Rabino Michel Schlesinger propõe diálogo
entre religiões em livro
'Diálogos de um Rabino' prega tolerância entre judeus e fiéis de outras
doutrinas
José Maria Mayrink ,
O Estado de S.Paulo
28 Julho 2018 | 16h00
Conflito de ideias
sem confronto entre os interlocutores é para o rabino Michel Schlesinger, da
Congregação Israelita Paulista (CIP), o segredo do bom entendimento na
diversidade. Judeus podem e devem se dar bem com cristãos, muçulmanos e
seguidores de outras crenças, os budistas, por exemplo, sem prejuízo das
convicções de cada um. Essa tese, vivida na prática do dia a dia, é a chave de Diálogos de um Rabino, ou Reflexões para um Mundo de Monólogos,
como diz o subtítulo do livro, lançado pela Annablume Editora.
São 38
capítulos com a transcrição de prédicas de Schlesinger feitas na sinagoga para
sua comunidade. Endereçadas aos judeus, estendem-se a toda a sociedade, pois
tratam de temas não só brasileiros, mas universais. Religiosidade, ética,
justiça, direitos, filosofia, teologia, psicologia, literatura, história,
santidade, tudo sob a óptica judaica, mas abrindo-se em um leque amplo e
generoso que abriga outras religiões e ideologias leigas. Deus aparece em cada
página, mesmo que sua presença se faça sentir só pelo sopro de uma brisa, como
nos livros da Torá, o Pentateuco da Lei de Moisés.
Como é
tradição na pedagogia dos rabinos, Schlesinger conta histórias, anedotas e
pequenas parábolas para fazer ouvintes e leitores compreenderem bem os seus
diálogos ou monólogos. Como o público é primordialmente judeu, ele usa com
frequência palavras e sentenças em hebraico, que no livro são traduzidas e
explicadas à margem do texto. Identifica também, no tempo e nas correntes
ideológicas, alguns sábios do judaísmo citados ao longo dos capítulos. Diálogo
e respeito à diversidade de opiniões são preocupação constante. Como povo
eleito, observa o rabino da CIP, os filhos de Israel não são superiores a
outras nações. “O não judeu é para nós um ser humano de igual importância com
crenças diferentes.. Para nós existe um único Deus, mas há diversos caminhos
legítimos para se chegar até Ele”, ensina Schlesinger.

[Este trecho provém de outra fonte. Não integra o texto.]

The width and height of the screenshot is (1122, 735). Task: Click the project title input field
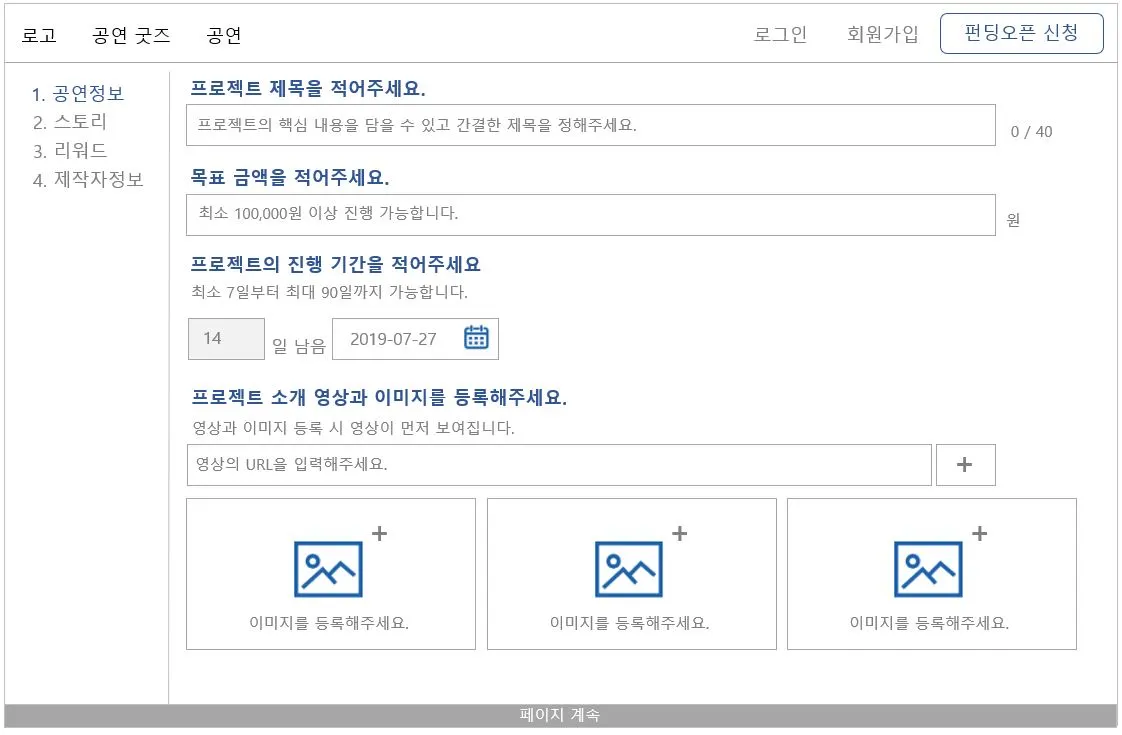[x=590, y=124]
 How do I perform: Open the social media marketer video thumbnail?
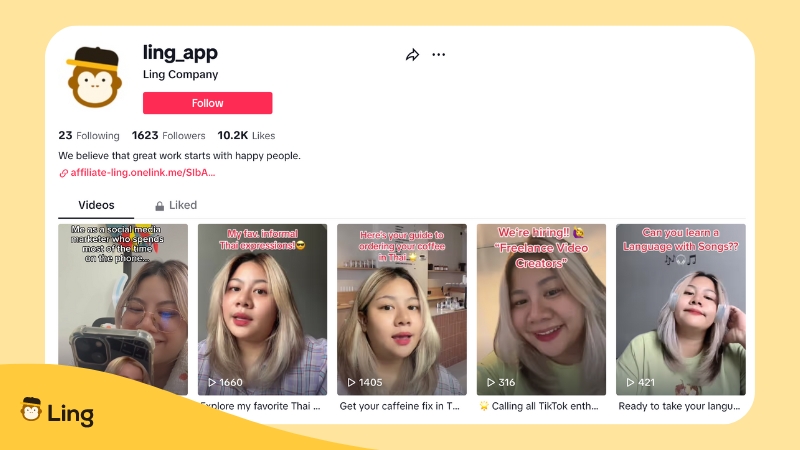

“Diálogos de um Rabino parte de
uma perspectiva judaica. No entanto, a partir dela, pretende conversar com
desafios essencialmente humanos e, portanto, universais”, diz Schlesinger. Ao
refletir sobre o diálogo consigo mesmo, ao longo dos capítulos que falam do
diálogo com Deus, com o mundo, com nossos pais, com o próximo e do diálogo “com
o outro que vive em mim”, o rabino alerta sua comunidade com um conselho
surpreendente. “Penso que todo judeu deveria se converter ao judaísmo.
Recomendo que judeus se apropriem de sua identidade com responsabilidade”. Ou
seja, que o Povo Eleito não se esqueça de seu pacto com Deus, da aliança dos
Filhos de Israel que foram escolhidos porque antes aceitaram a Torá. O conselho
vale tanto para os religiosos como para os não praticantes.
Os judeus são cerca de 120 mil no Brasil, 50% deles em São Paulo.
Mais de 600 pessoas participaram do lançamento do livro na sinagoga. Um debate
entre Schlesinger e o professor Mario Sergio Cortella, filósofo e escritor de
formação católica, abriu o evento, com uma discussão em torno dos temas
abordados pelo rabino em suas prédicas. Autor do prefácio do livro, Cortella
salientou os valores que aproximam judeus, cristãos e muçulmanos, apesar das
diferenças que marcam as três religiões monoteístas. Ao prefácio do filósofo
soma-se um texto do cardeal arcebispo de São Paulo, d. Odilo Pedro Scherer.
Não surpreende essa colaboração tão próxima, pois
Schlesinger é também o representante da Confederação Israelita do Brasil
(Conib) para o Diálogo Inter-religioso. Sucessor do rabino Henry Sobel na CIP,
ele tem 41 anos de idade e 13 de rabinato. Casado com a antropóloga Julliana
Portenoy, Schlesinger é pai de duas filhas, Tamar e Naomi.